Jessica Biron bironje at ccs.neu.edu
Wed Apr 24 10:11:30 EDT 2013



Title: Foundations of cryptography: Towards bridging theory and implementation 
Date/Time: Thu Apr 25, 10:30am 
Location: 10 West Village F 


Abstract: 
It has been widely observed that there is a significant gap between the way that many cryptographic primitives are constructed and analyzed by the theory/foundations community, and the way that they are implemented, used, and attacked in practice. In this work we study from two different perspectives the complexity of constructing cryptographic primitives, with an eye towards bridging this gap. 

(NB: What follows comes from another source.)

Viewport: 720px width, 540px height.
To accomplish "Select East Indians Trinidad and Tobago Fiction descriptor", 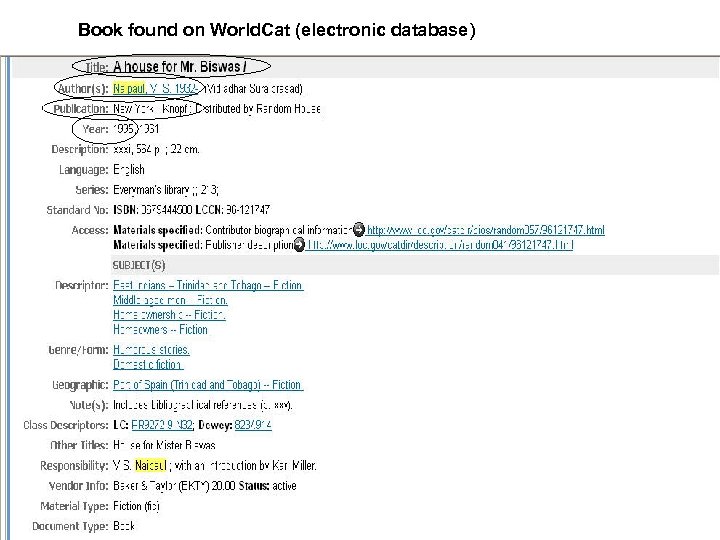I will coord(208,285).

We first study the complexity of constructing pseudorandom functions using a certain paradigm known as the substitution-permutation network (SPN). Informally, a pseudorandom function family (PRF) is a small set of functions F such that a function chosen at random from F is indistinguishable from a truly random function by a computationally-bounded adversary. The SPN paradigm is widely used in practical cryptographic constructions, such as the Advanced Encryption Standard [Daemen & Rijmen 2000], but has not previously been used to construct candidate PRFs. We construct several new candidate PRFs inspired by the SPN paradigm, and show that they are computable more efficiently than previous candidates in a variety of computational models. 

We then study the complexity of constructing arbitrary cryptographic primitives in an attack model in which the adversary obtains more information than just the input/output behavior afforded by oracle access. This line of research is motivated by the many so-called side-channel attacks that exploit implementation properties, i.e. properties of the hardware on which an algorithm is run, rather than the algorithm alone. As a general result, we show how to efficiently compile any given circuit C into a so-called "leakage resistant" circuit C' that computes the same function and has the additional property that any function on the wires of C' that leaks information during a computation C'(x) yields advantage in computing products over the alternating group A_u. In combination with new compression bounds for A_u products which we also obtain, C' withstands leakage from virtually any class of functions against which average-case lower bounds are known.